Why Risk Managers Should be Grateful for the Great Recession
By CYRIL TUOHY, managing editor of Risk & Insurance®
For risk managers who have often felt that implementing an enterprise risk management (ERM) approach within their corporations was an exercise in futility, the financial crisis may yet turn out to give them an unintended career boost.
That's because regulators, particularly when it comes to companies deemed "too big to fail," will insist public companies prove they have rigorous implementation and calibration models in place, according to a new report by PricewaterhouseCoopers.
ERM models are designed to understand the risks facing management, shareholders and customers, and they are especially important because some insurers are accountable to the government that bailed them out.
The report, titled "Emerging from the Storm: The Day After Tomorrow for Insurance," looks at the implications of the financial crisis for the global insurance and reinsurance industry.
Authored by PwC's global insurance leadership team, the report cites a thread among regulators and governments that insist on the need for strong ERM programs, even in countries not covered by stringent capital adequacy rules.
Particularly with regard to compensation, a risk-adjusted approach will help create "a more sustainable balance between risk and reward, especially when integrated into the enterprise risk management framework," the authors of the report wrote.
"As companies become more risk aware through advances in ERM, they will be better able to choose what risks to retain and what risks to reinsure," the authors wrote.
Implementing an ERM program that will pass muster with regulators is going to require the services of a highly skilled risk manager.

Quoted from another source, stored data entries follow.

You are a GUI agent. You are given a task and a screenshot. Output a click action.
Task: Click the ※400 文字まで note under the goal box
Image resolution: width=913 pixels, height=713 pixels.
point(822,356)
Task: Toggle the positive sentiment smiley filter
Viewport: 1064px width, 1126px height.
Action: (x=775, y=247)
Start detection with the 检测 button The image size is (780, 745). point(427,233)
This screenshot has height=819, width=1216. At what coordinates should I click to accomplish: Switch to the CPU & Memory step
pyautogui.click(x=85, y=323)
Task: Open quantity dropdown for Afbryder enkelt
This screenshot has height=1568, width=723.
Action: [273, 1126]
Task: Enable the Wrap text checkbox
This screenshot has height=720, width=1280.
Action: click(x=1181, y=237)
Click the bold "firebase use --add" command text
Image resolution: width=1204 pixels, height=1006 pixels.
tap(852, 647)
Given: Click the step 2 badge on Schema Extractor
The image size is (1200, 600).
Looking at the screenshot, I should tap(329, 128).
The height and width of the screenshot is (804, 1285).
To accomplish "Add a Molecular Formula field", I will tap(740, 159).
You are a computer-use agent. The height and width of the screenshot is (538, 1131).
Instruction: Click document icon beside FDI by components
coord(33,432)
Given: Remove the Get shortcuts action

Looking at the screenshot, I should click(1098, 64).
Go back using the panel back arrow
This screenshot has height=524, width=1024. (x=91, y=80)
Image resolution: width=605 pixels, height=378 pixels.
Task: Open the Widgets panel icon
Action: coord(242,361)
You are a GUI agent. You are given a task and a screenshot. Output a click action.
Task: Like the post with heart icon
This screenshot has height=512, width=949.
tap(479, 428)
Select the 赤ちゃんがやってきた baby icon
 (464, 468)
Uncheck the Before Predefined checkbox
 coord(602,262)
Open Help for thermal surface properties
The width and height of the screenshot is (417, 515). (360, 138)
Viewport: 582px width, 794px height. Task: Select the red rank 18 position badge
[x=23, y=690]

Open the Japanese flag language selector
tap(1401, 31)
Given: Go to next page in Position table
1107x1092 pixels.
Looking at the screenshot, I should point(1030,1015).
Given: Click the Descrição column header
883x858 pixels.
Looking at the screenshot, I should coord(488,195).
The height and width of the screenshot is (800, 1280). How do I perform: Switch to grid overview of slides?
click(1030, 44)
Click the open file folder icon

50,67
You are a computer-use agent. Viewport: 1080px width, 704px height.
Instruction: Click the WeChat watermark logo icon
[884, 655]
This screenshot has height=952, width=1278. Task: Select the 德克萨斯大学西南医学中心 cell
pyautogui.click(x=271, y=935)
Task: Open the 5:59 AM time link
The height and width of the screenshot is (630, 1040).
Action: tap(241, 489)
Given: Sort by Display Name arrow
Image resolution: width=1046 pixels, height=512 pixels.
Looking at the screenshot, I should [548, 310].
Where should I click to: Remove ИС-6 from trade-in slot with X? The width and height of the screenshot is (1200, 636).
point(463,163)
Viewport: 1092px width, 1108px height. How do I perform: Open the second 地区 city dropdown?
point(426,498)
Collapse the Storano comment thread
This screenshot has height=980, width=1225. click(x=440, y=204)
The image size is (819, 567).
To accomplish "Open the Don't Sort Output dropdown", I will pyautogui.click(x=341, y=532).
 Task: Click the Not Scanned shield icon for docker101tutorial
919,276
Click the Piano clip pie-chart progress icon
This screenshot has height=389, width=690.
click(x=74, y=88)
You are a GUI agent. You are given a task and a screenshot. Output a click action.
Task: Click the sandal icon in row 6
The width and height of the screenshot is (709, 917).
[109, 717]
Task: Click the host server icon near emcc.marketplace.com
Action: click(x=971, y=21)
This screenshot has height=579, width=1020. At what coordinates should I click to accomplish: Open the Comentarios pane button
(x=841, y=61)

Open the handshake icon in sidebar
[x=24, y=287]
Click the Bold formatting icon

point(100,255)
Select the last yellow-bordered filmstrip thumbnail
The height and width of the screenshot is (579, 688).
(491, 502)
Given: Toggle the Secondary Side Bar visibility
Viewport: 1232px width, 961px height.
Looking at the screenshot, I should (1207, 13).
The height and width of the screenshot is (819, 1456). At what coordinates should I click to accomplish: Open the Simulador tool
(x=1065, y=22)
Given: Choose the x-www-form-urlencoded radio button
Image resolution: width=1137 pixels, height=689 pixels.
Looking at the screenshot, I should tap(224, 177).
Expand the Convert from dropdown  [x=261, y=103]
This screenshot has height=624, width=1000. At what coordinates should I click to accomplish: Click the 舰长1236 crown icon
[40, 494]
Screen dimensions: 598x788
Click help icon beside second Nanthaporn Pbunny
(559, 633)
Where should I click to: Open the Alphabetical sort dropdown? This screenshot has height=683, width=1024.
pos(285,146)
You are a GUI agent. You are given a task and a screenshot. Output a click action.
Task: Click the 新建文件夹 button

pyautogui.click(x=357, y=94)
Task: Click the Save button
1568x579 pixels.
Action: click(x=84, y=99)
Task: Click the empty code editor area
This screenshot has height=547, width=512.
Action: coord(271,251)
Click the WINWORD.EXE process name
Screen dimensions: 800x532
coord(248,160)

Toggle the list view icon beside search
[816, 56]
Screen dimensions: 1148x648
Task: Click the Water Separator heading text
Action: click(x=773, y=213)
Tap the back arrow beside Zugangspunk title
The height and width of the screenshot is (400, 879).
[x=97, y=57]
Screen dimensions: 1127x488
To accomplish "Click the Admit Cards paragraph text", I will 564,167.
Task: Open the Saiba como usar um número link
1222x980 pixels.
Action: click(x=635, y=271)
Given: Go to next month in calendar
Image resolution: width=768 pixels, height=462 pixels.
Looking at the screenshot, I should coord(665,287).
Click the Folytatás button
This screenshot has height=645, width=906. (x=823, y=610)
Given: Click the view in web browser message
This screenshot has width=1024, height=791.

Whoever thought there would come a day when risk managers would be so grateful for the presence of regulators?
"We can't predict what's going to happen, but we can predict that there will be more government participation in the industry," said PwC Senior Partner Bill Chrnelich, co-author of the report, in an interview on Wednesday.
Granted, the good news on the ERM front doesn't do much for risk managers who've been laid off in a U.S. economy that in October for the first time in decades cleared the 10 percent unemployment mark.
But for risk managers who can think of the long term--in other words, the day after tomorrow and the day after that--then there's definitely a silver lining in this Great Recession.
Regulators are expected to be particularly rigorous in the wake of this slowdown, said Chrnelich, because the bailouts have cost taxpayers so much, and because governments have now taken ownership stakes in some insurance companies.
"Watching governments globally with all the borrowing they've been doing, they are going to eventually have to pay all that money back, and the insurance industry is going to be a target," he said.
Chrnelich added that insurers and reinsurers are resigned to the fact that changes--for better or for worse, from the perspective of the industry--are going to come, and it is in the interest of the industry to participate in shaping the changes than to resist change at all costs.
"There is room for compromise," he said, noting that some of the changes were in fact welcome by the industry. "The attitude of the industry is one of wanting to shape the changes that are coming down the pike."